--- START SELECTED EXTRACT ---

When I first started drumming, I was using a lot of my, and still like my sort of emo grunge kind of phase in music. I played along to Diary by Sunny Day Real Estate, quite a lot.

First concert you went to?

Hot Water Music at the Annandale Hotel.

Best concert you have been to?

Future Islands in London.

Would you rather be a Spice Girl or a Backstreet Boy?

I'm thinking Spice Girl, cause I really wanna lean into, you know, they get characters more than the Backstreet Boys.

If you were a Spice Girl, what would your spice nickname be?

Neurotic Spice

What are you thinking whilst performing?

Oh, that's such a funny question. Sometimes your mind drifts, which is really bizarre. Like it sort of wanders off in a way. But I, I really, really, really focus on every single thing I'm playing [laughs]. I don't know why. It's I just like, I watch myself play the drums to monitor to make sure I'm doing the right thing. Sometimes it gets annoying frankly, but yeah, I'm really thinking about druming itself. I don't think I can multitask that well. So I think trying to even comprehend anything else in the moment would be a little bit difficult for me.

Most memorable show you’ve ever performed?

I haven't thought about these things for such a long time in so many ways. You know what, actually there's a film clip we have for All You Need, and our guitarist Sam Lockwood turned some tour footage into a little tour diary music video. There's a brief shot in there of us playing Dark Storm, I think at the main stage of Falls Festival in the evening. That's memorable because I was really like crapping my pants the whole time.

--- END SELECTED EXTRACT ---

- **EXERCISE OBJECTIVE**:
Answer these questions from the interview above:
(a) What was the first concert the interviewee went to, and where was it held?
(b) What Spice Girl nickname does the interviewee choose?
(c) Who turned tour footage into a tour diary music video?

--- START SUPPLIED DATA ---

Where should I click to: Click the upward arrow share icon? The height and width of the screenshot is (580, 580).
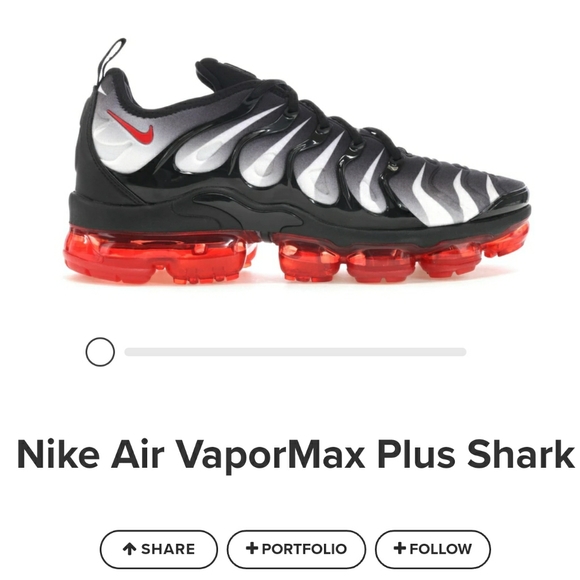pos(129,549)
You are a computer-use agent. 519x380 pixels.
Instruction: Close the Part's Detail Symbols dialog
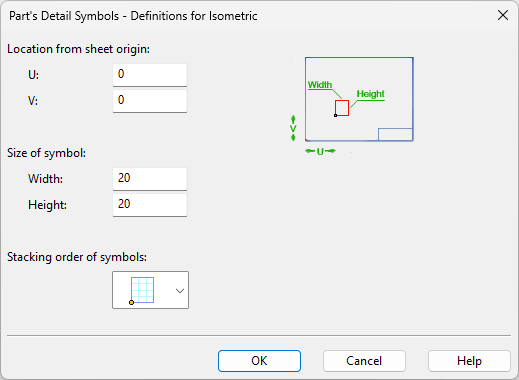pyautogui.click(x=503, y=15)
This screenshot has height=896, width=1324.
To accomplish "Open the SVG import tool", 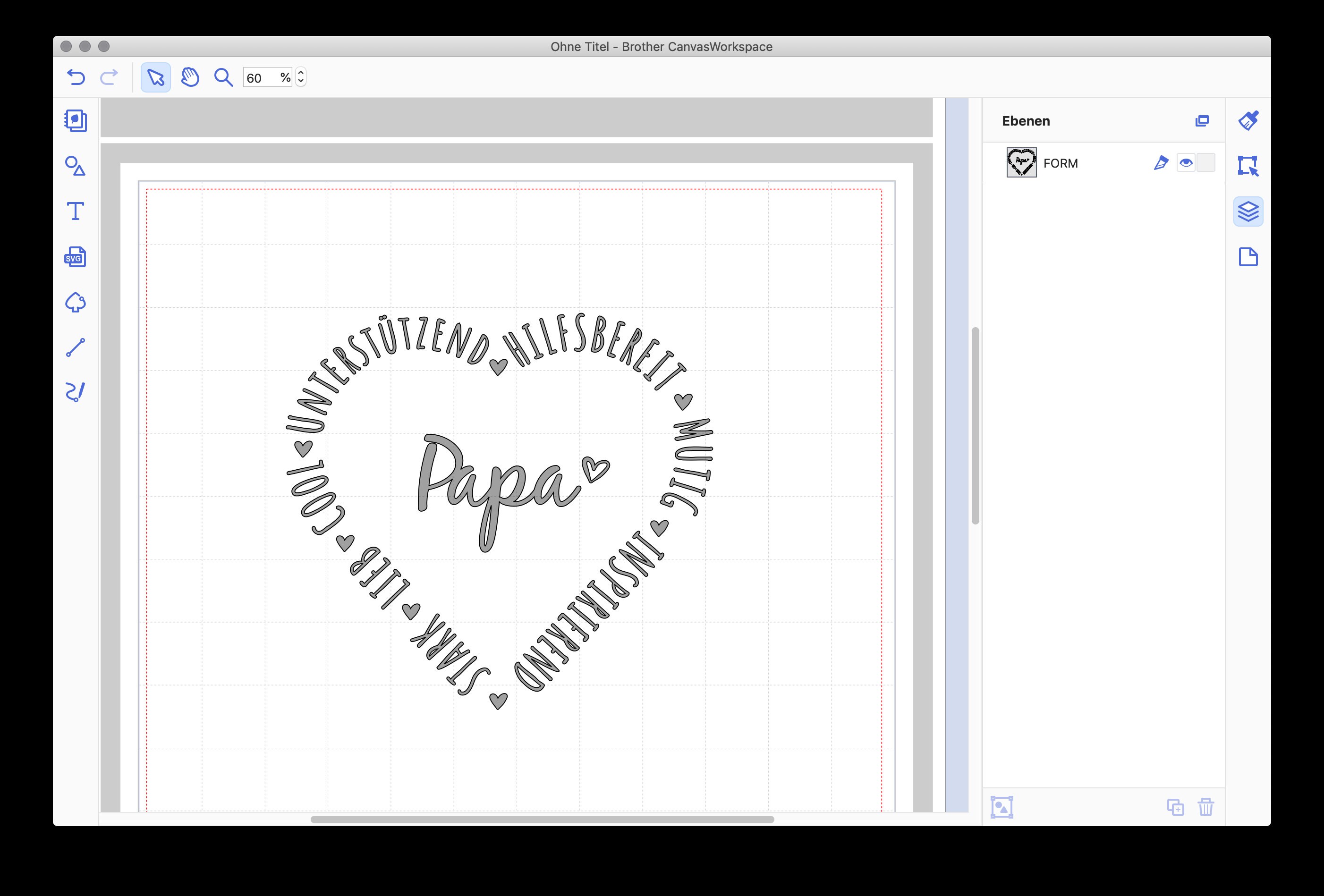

--- END SUPPLIED DATA ---

- **RESULT BELOW**:
(a) Hot Water Music at the Annandale Hotel.
(b) Neurotic Spice.
(c) The guitarist, Sam Lockwood.